My evergreen aunt  has a map in the cellar with pins to mark each destination that she has visited with her husband, in their hundreds of globe-trotting expeditions over the last 46 years. She has spent the last two months meticulously planning her husband's 80th birthday.  “I’m exhausted,” is all she can muster over the phone when I manage to get through to her.  Their equally young-at-heart guests at their home at Morgan Hill, California, have returned to the UK. after a memorable time together.

The last few months had been gruelling with her gradual recovery from a knee replacement surgery and its complications.  This required her to recover at home as well as at a rehabilitation facility, a distance of 80 miles from home.  On my inquiring with her husband how he was faring, never letting in on the fatigue he gently said, “It is what I want to do, spend time with her daily and look after her.”     But the exertion has taken its toll, coupled with coping with weird weather and the fury of nature that had hit San Jose.

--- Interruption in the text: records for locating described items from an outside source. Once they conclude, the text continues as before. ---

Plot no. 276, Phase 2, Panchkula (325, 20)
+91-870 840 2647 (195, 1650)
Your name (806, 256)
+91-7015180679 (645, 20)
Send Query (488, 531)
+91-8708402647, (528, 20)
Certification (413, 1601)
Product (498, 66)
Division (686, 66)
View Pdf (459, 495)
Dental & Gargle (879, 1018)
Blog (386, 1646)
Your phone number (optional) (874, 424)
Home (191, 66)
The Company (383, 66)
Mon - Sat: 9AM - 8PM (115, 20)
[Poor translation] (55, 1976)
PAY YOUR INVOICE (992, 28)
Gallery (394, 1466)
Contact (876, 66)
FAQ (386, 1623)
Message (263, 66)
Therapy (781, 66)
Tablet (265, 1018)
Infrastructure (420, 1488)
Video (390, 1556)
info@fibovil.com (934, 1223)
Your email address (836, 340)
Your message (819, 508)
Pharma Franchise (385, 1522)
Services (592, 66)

The usually effervescent, teenage-spirited  man, who normally replies to mail in a wink, has been unable to swallow even a piece of toast.  It is now my aunt's turn to nurse him as he regains his strength. More visits to the doctors, some tests later they are relieved to find he has been prescribed rest to recoup.  They refresh themselves with a short trip to a winery with friends.  My aunt manages to convince him that his birthday is a milestone that calls for a celebration.

Over the last two months she has been working herself into a systematic schedule to perfect the arrangements.  

From handcrafting the table pieces, to the colour-themed napkins in teal and lavender from their garden to fairy lights around her home in Morgan Hill, California to the logistics to coordinate the reception of her 80+ guests, she is totally into celebratory gear while adhering to her mandated physio.  The birthday on her mind eases her pains and this gets relayed to the birthday boy.

I share the content of the previous week’s Caregiver's Diaries with her and she  suggests, “You have to dwell on how to take this further, issues like: Is it worthwhile to conduct so many tests on an 85-year-old? To ease the responsibility for caregivers you may want to highlight  the necessity for support groups to give you some respite as well as the very real possibility of burn-out.”

Closer home  

I receive these emails and Facebook comments in ALL CAPS from my 75+ aunt. She has come a long way from the post cards dated over a week back that invariably began with the standard, ‘I have not heard from you. It is raining here and we all have colds…”  Her biggest concern these days is the breakdown in connectivity as she has to stay in touch.  For her immediate family that is priority as it takes away from the inexplicable dizzy spells that she does not mention in our telecon, not wanting to worry us. While she has no recollection of what happened, the tell-tale prominent bruise can’t be made light of.  A round of medical check-ups followed by an alert is relaxed after 72 hours. The family try to regroup to keep her engaged with a smart phone, drives, family visits, anything that puts past the punctuated episodes.